Stored records:

————————

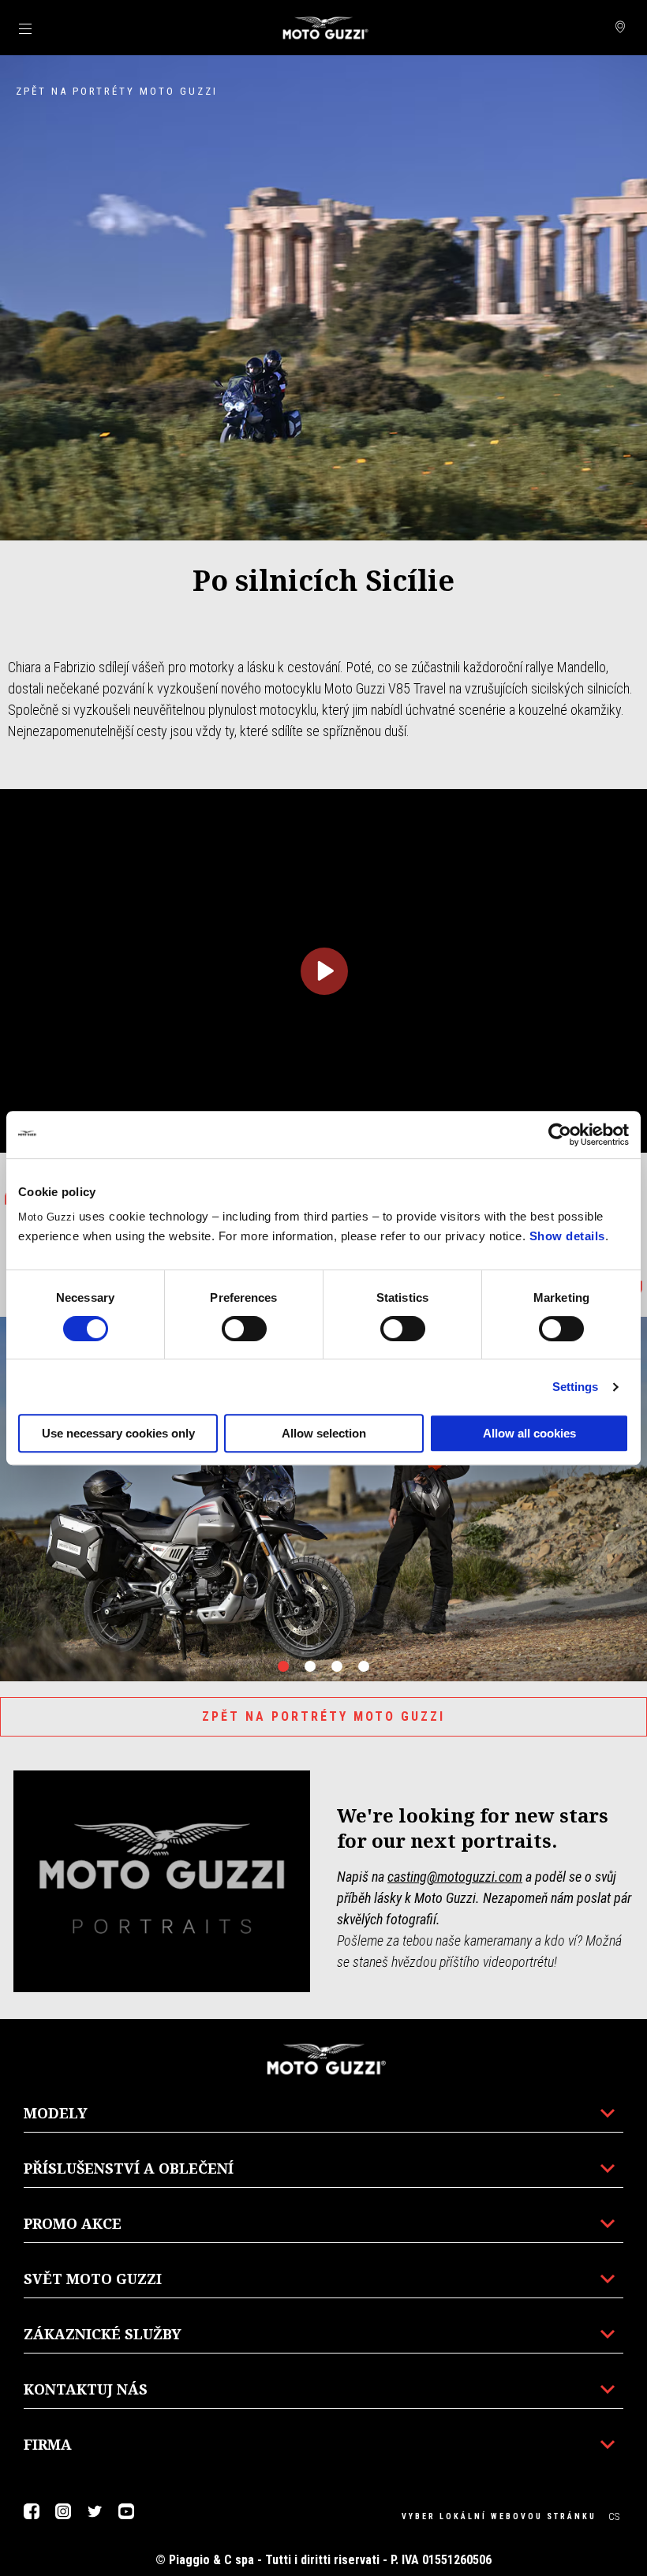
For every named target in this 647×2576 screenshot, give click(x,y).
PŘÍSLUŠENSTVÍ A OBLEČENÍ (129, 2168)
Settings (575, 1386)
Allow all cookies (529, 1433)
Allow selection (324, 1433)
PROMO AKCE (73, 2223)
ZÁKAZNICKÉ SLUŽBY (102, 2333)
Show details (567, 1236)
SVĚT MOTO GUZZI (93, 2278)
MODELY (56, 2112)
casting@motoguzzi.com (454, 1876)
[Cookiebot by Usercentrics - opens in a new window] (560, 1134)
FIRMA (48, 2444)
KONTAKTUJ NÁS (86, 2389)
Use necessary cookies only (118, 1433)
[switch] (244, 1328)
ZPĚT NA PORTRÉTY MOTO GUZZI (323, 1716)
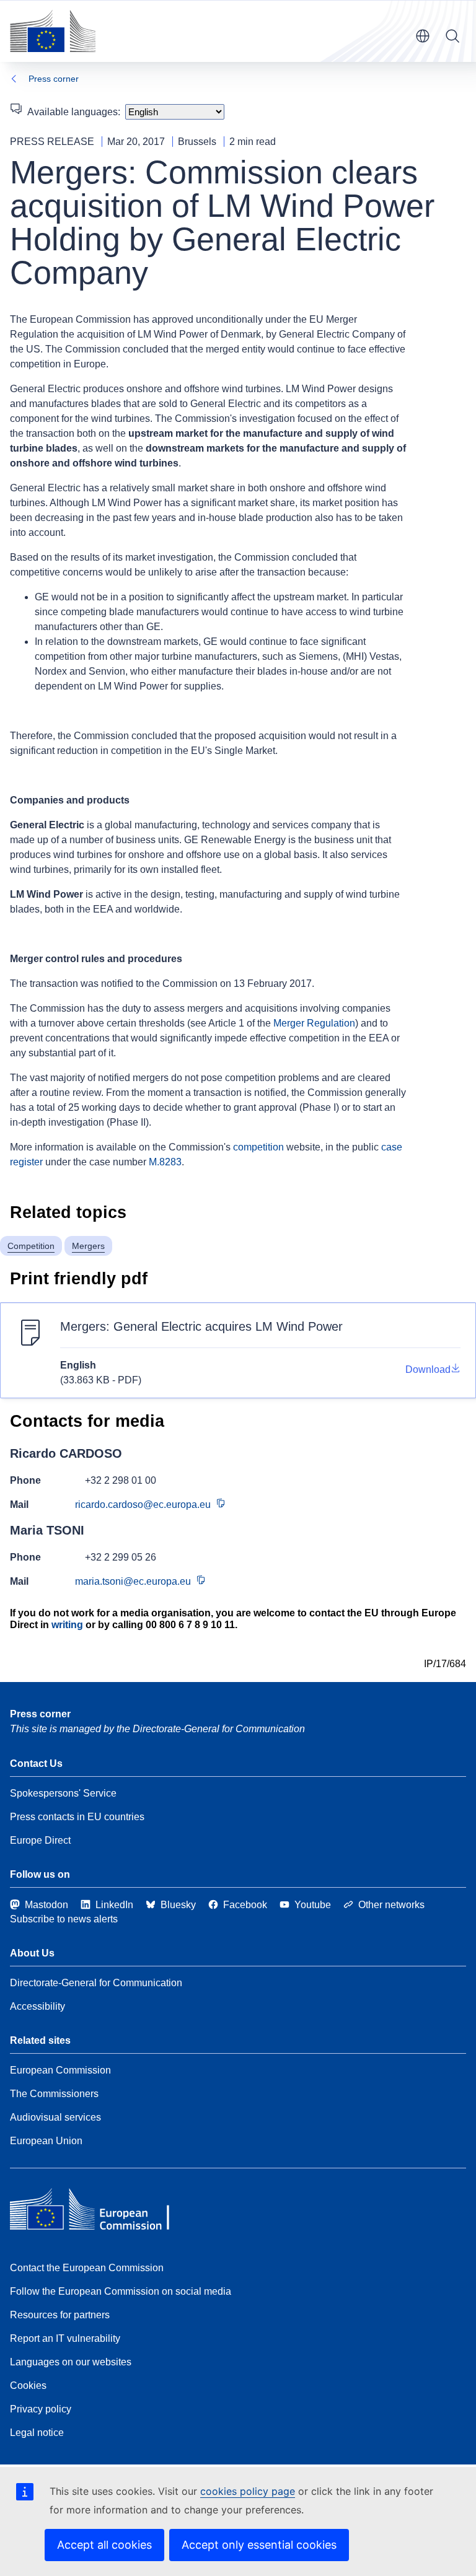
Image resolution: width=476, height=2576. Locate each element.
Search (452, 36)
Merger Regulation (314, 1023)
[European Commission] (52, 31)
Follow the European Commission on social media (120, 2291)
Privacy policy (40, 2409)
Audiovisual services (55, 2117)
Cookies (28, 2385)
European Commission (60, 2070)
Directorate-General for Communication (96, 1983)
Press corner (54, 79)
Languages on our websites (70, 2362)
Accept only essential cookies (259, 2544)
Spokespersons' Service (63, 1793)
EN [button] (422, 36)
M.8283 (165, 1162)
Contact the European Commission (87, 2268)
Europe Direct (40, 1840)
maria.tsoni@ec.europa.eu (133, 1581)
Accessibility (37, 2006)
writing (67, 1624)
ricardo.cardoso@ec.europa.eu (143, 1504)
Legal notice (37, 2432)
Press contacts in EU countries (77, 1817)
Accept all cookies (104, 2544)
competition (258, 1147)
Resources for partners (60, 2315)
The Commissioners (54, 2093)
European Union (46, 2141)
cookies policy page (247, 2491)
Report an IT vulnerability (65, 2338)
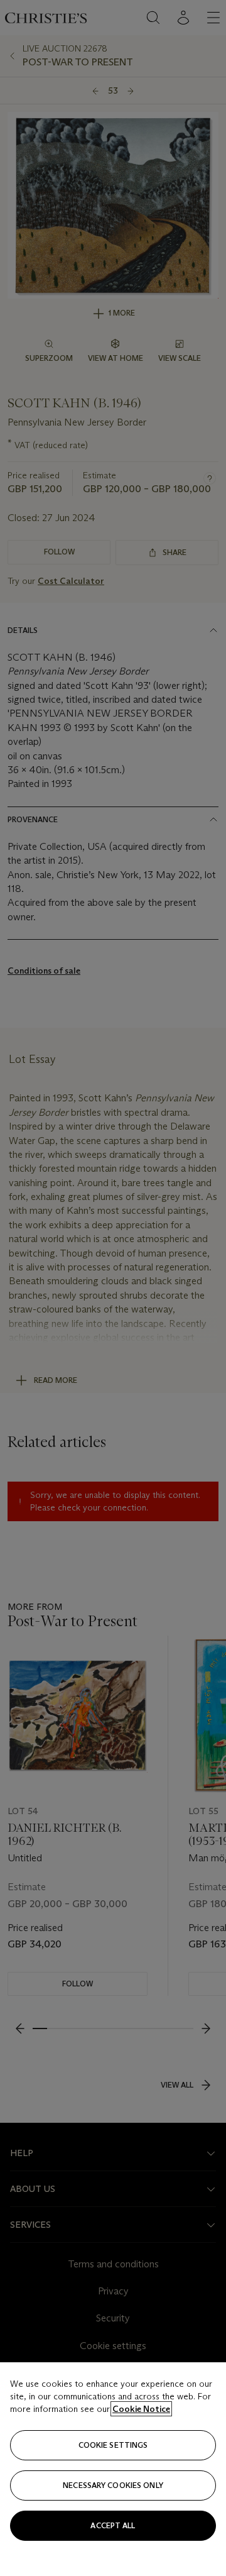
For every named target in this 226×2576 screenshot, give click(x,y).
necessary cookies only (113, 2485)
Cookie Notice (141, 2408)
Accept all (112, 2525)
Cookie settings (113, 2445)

————————

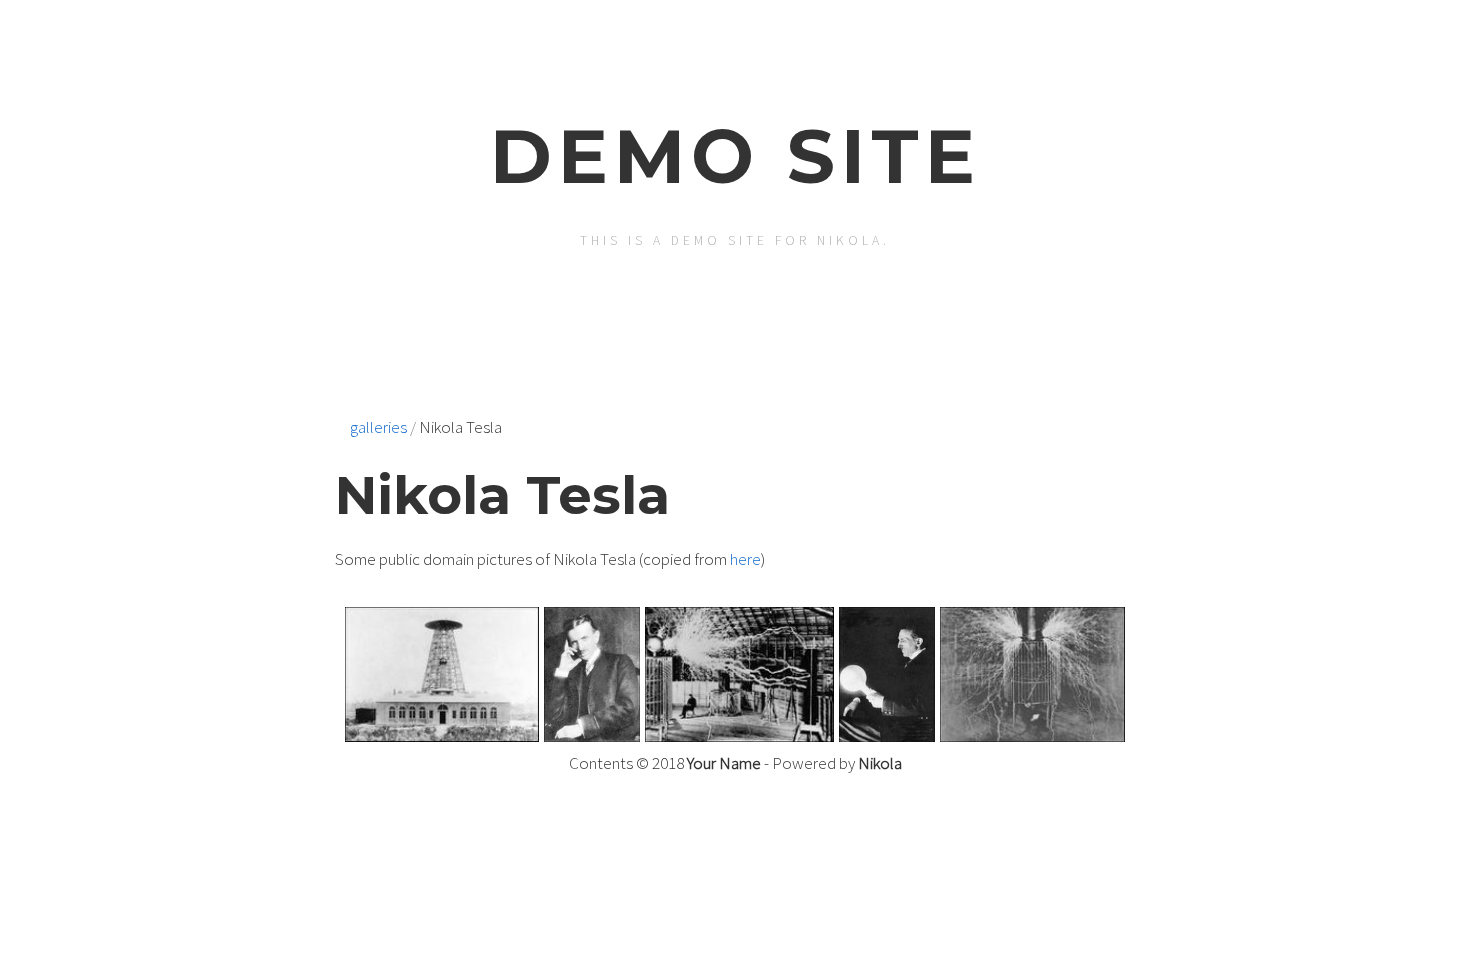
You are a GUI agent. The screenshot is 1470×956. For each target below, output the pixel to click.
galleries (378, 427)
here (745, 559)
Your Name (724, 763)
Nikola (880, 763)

————————

- **WHAT NEEDS TO BE DONE**: In the data above, find the line that contains "necessary cookies only (113, 2485)" and the line that contains "Cookie settings (113, 2445)". Repeat exactly those lines and every line between them, and only those.

- **EXERCISE SOLUTION**:
necessary cookies only (113, 2485)
Cookie Notice (141, 2408)
Accept all (112, 2525)
Cookie settings (113, 2445)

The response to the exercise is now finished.